Application processing

  • The buyer will receive notification of credit allocation from us.
  • An allocation of credit will not be issued if:
    • The home has been previously occupied.
    • The application is not received within one week after the close of escrow.
    • The application is received after the total credits available ($100,000,000) have been allocated.

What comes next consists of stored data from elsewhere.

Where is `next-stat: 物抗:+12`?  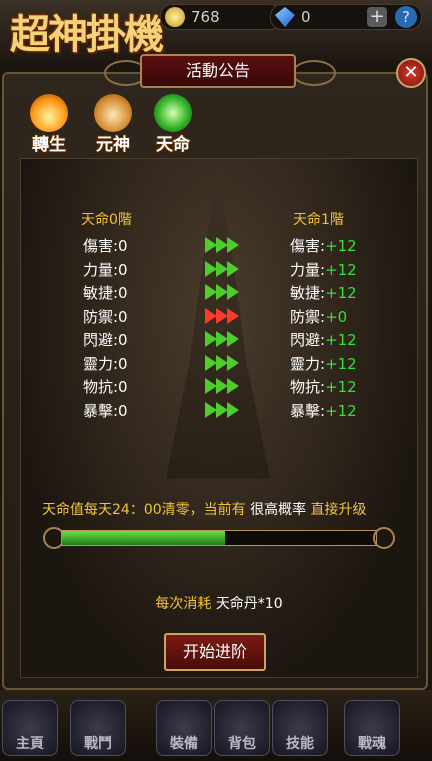 next-stat: 物抗:+12 is located at coordinates (324, 386).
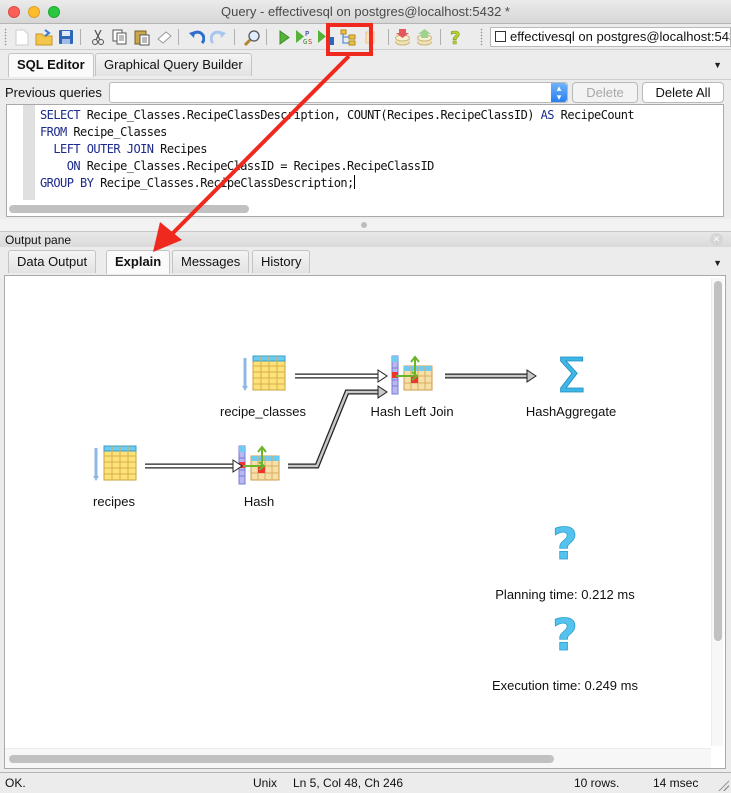 The height and width of the screenshot is (793, 731). Describe the element at coordinates (224, 183) in the screenshot. I see `sql-text: Recipe_Classes.RecipeClassDescription;` at that location.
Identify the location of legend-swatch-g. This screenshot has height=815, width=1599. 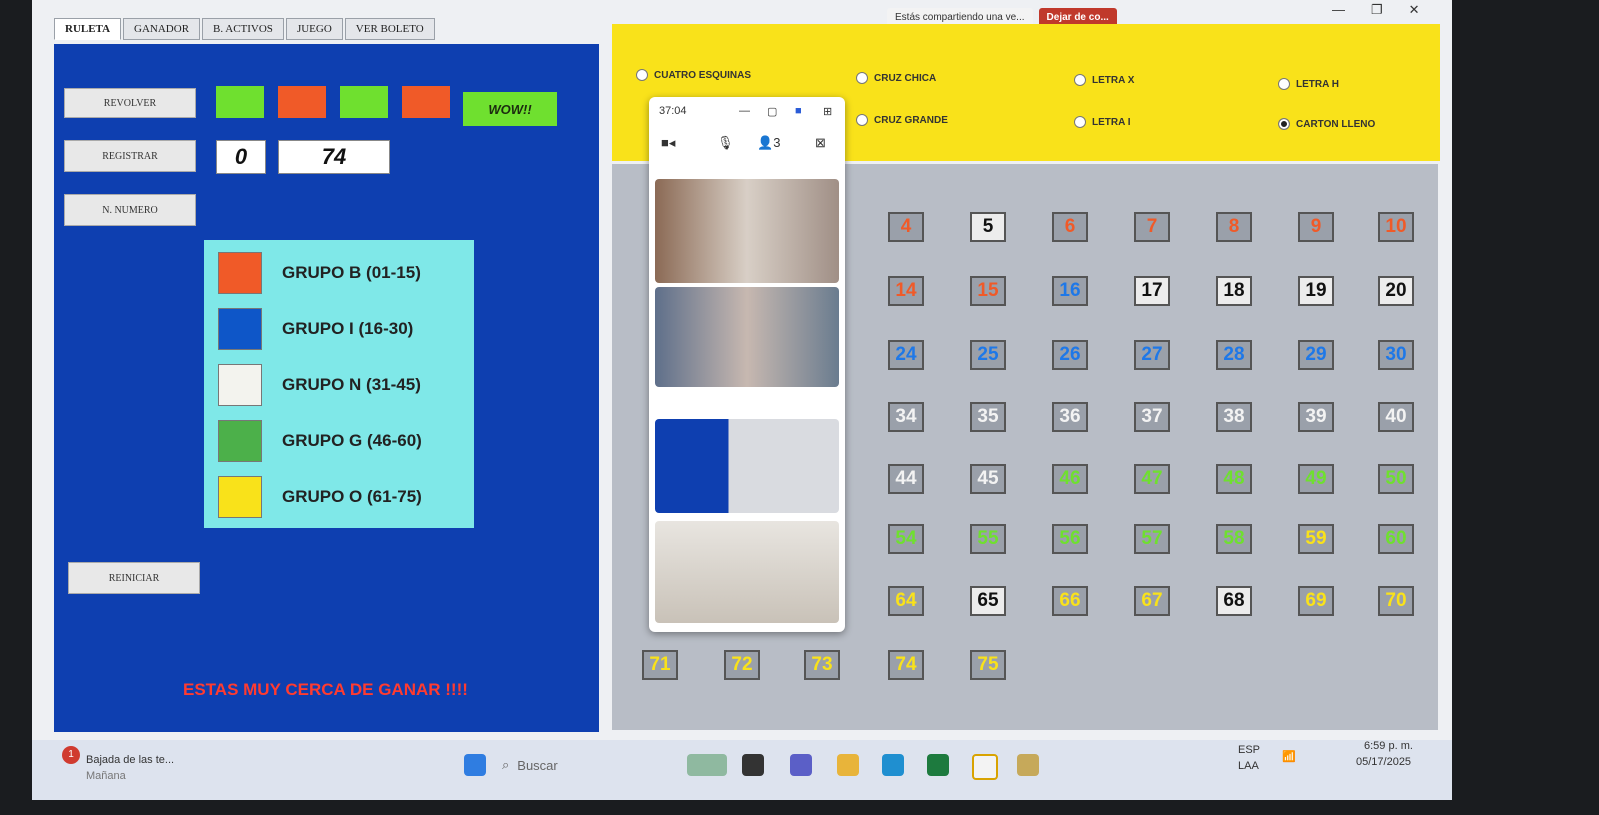
(240, 441).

Requirements of the credit

  • The home must be a "qualified principal residence" as defined under California Revenue and Taxation Code Section 17059(b)(1). The home must:
    • Be a single-family residence, whether detached or attached.
    • Never have been previously occupied.
    • Be occupied by the taxpayer for a minimum of two years.
    • Be eligible for the property tax homeowner's exemption under California Revenue and Taxation Code Section 218.
  • For over three successive taxable years, the total credit allocated among owners that occupy the home must not exceed $10,000. (Multiple qualified buyers that occupy the home will be allocated credit based on the amount paid and their percentage of ownership.)
  • Any credit that reduced tax on a tax return must be repaid if the buyer does not occupy the home for at least two years immediately following the purchase date.
  • FTB may request documentation to ensure buyers have complied with the requirements of the credit.

Claiming the credit

  • The buyer must receive an allocation of credit from us to claim the credit. The credit allocation letter will state the amount they can claim listed by tax year.
  • The buyer should refer to Publication 3528 (available by 12/2009) for instructions on claiming the credit.
  • The buyer must claim the credit on an original timely filed return, including returns filed on an extension.
  • Special rules apply to married/RDP (Registered Domestic Partners) taxpayers filing separately, in which case each spouse is entitled to one-half of the credit, even if their ownership percentages are not equal. For two or more taxpayers who are not married/RDP, the credit amount will have already been allocated to each taxpayer occupying the residence on their respective credit allocation letter.
  • If the available credit exceeds the current year net tax, the unused credit may not be carried over to the following year.
  • The credit is not refundable.

Definitions

Purchase date:
The date escrow closes.

Qualified buyer:
A taxpayer who purchases a single-family residence, whether detached or attached, that has never been occupied, that is purchased to be the principal residence of the taxpayer for a minimum of two years, and that is eligible for the homeowner's exemption under California Revenue and Taxation Code Section 218.

Qualified Principal Residence/New Home:
A qualified principal residence means a single-family residence, whether detached or attached, that has never been occupied and is purchased to be the principal residence of the taxpayer for a minimum of two years and is eligible for the property tax homeowner's exemption.

  • Types of residence: Any of the following can qualify if it is your principal residence and is subject to property tax, whether real or personal property: a single family residence, a condominium, a unit in a cooperative project, a houseboat, a manufactured home, or a mobile home.
  • Owner-built property: A home constructed by an owner -taxpayer is not eligible for the New Home Credit because the home has not been "purchased."